Wenn der Hund beißt, kratzt, knabbert … 

Kommt es trotz guter Erziehung zum Schadensfall, muss in der Regel der Hundehalter für den Schaden aufkommen. Ob es nun ein Versehen ist und der Hund im Grunde nichts dafür kann – zum Beispiel wenn jemand über den im Gang liegenden Vierbeiner stolpert und sich das Bein bricht, oder ob das Tier die Büromöbel anknabbert – die Verantwortung liegt beim Besitzer. 

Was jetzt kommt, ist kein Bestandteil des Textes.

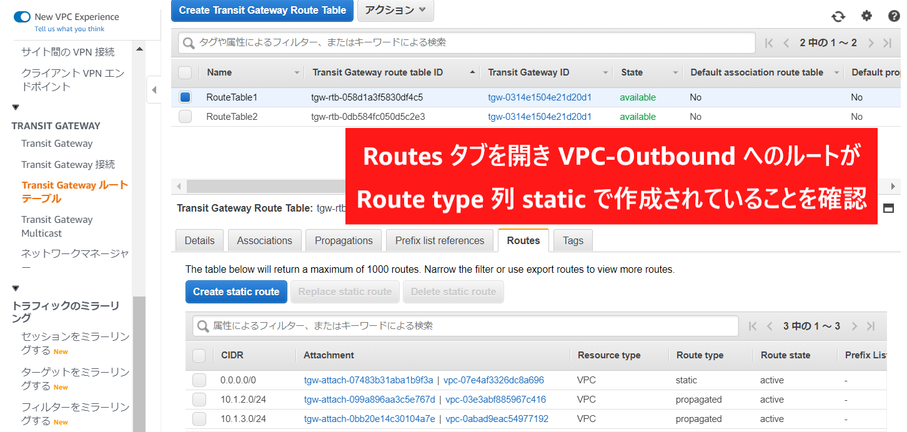Click the help question mark icon

894,16
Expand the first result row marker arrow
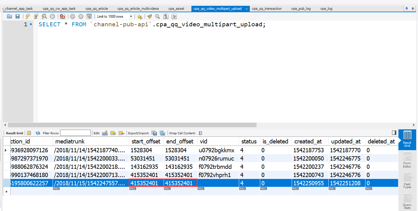 [x=6, y=150]
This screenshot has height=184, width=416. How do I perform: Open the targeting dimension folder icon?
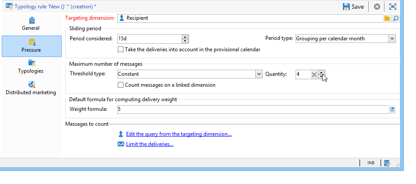point(387,18)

Möglicherweise liegt jedoch ein anderer Fall vor, wenn der Hund zu dem Verhalten provoziert wurde. Das kann sein, wenn ein Mitarbeiter dem Hund Schmerzen hinzufügte o. Ä. und daraufhin gebissen wurde. Wie konkret aber in einer solchen Situation vorgegangen wird, sollte im Einzelfall mit einem Anwalt besprochen werden.

Sollten Sie in der Position sein, einen Hund mit ins Büro nehmen zu dürfen, sollten Sie sich daher überlegen, eine Tierhalterhaftpflichtversicherung abzuschließen, wenn Sie nicht sowieso dazu verpflichtet sind. Ob eine solche Pflicht besteht, ist abhängig vom Bundesland.

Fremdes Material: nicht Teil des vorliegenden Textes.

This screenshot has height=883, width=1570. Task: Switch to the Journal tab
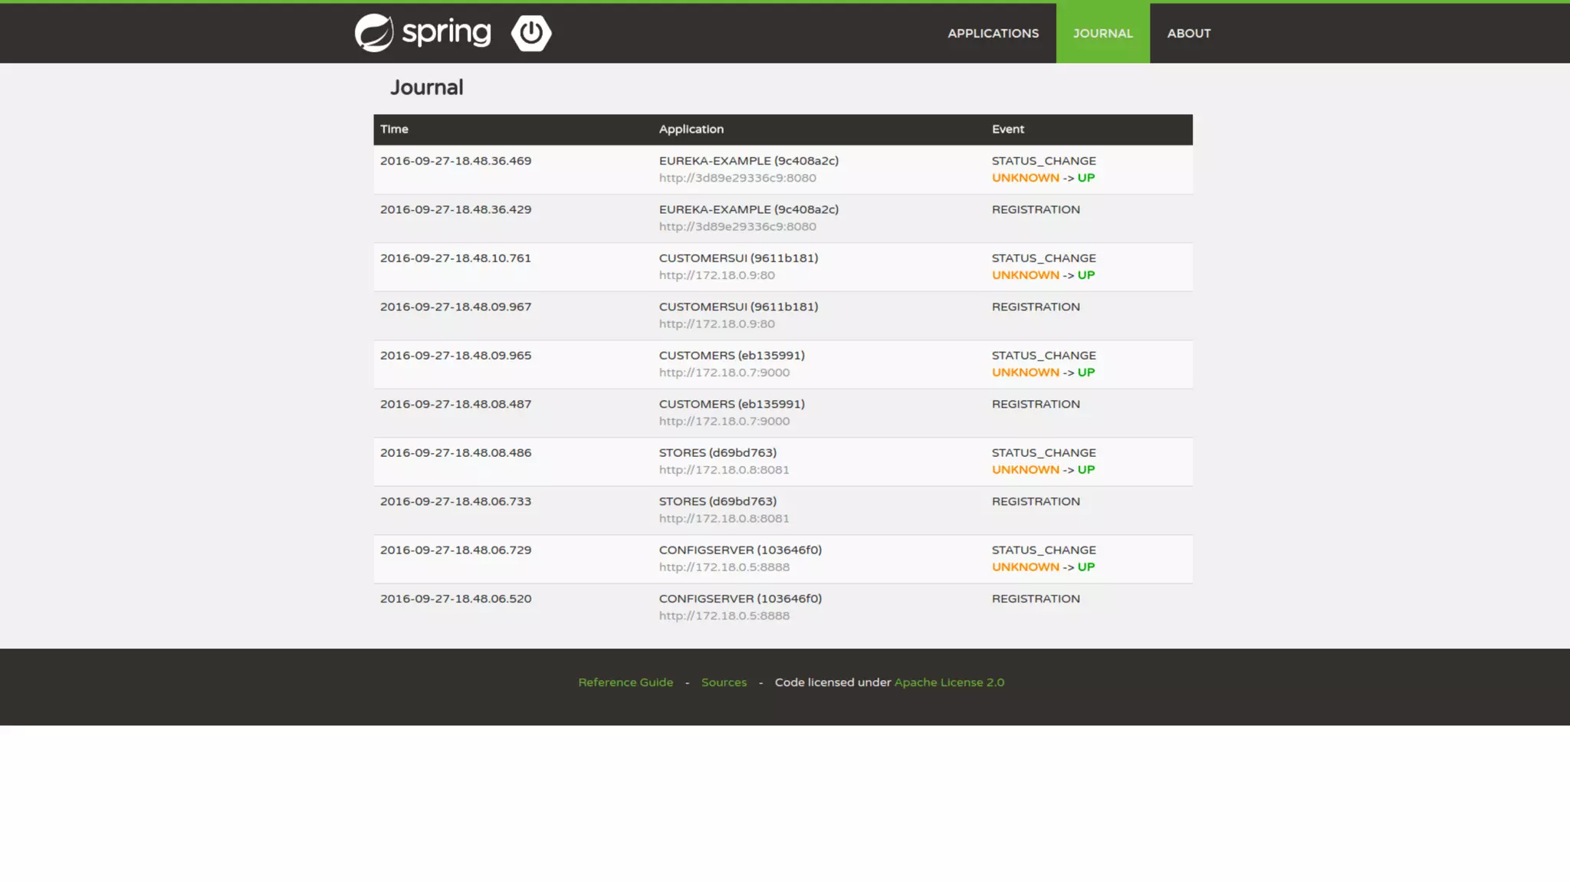coord(1102,33)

Feste Regeln braucht der Hund

Um den Arbeitsalltag mit dem Hund zu bewältigen, sollten jedoch gewisse Regeln ausgemacht werden, mit denen alle Beteiligten leben können. Beispiele dafür wären hundefreie Bereiche wie etwa die Küche oder auch, dass der Hundehalter dafür verantwortlich ist, das Büro von Hundehaaren und anderen Spuren sauberzuhalten. 

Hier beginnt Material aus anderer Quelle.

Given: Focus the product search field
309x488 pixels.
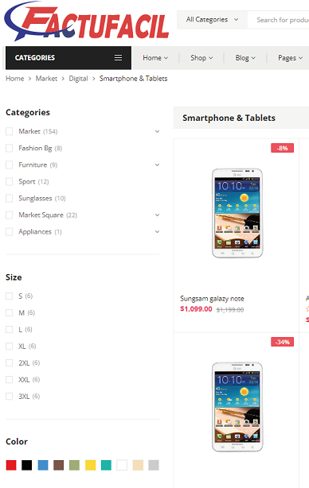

Auch Fragen zum Verhalten sollten geklärt werden, bspw.: Wie sollten sich andere bei dem Hund benehmen? Wie ist mit den Kollegen umzugehen, die Hunde nicht mögen, Angst vor ihnen oder eine Allergie haben? Solche Grundregeln geben jedem Mitarbeiter Sicherheit und helfen, den geregelten Büroalltag rund um den Vierbeiner zu organisieren.

Welche Auswirkungen hat der Bürohund?

Der Trend „Bürohund“ ist unter anderem auf verschiedene Studien zurückzuführen, die dem tierischen Kollegen eine positive Wirkung auf die Gesundheit der menschlichen Mitarbeiter zuschreiben – psychisch wie auch physisch. Bereits der Psychologe und Begründer der Psychoanalyse Sigmund Freud kam etwa 1930 zu der Erkenntnis, dass Hunde eine positive Wirkung auf die Stimmung der Menschen haben. Seine eigene Chow-Chow-Hündin Jofie näherte sich Patienten, die Stress oder Depression ausstrahlten und ermöglichte ihnen so beruhigenden Körperkontakt. In einigen Fällen konnten sich Patienten sogar erst dann öffnen, wenn Jofie vor Ort war.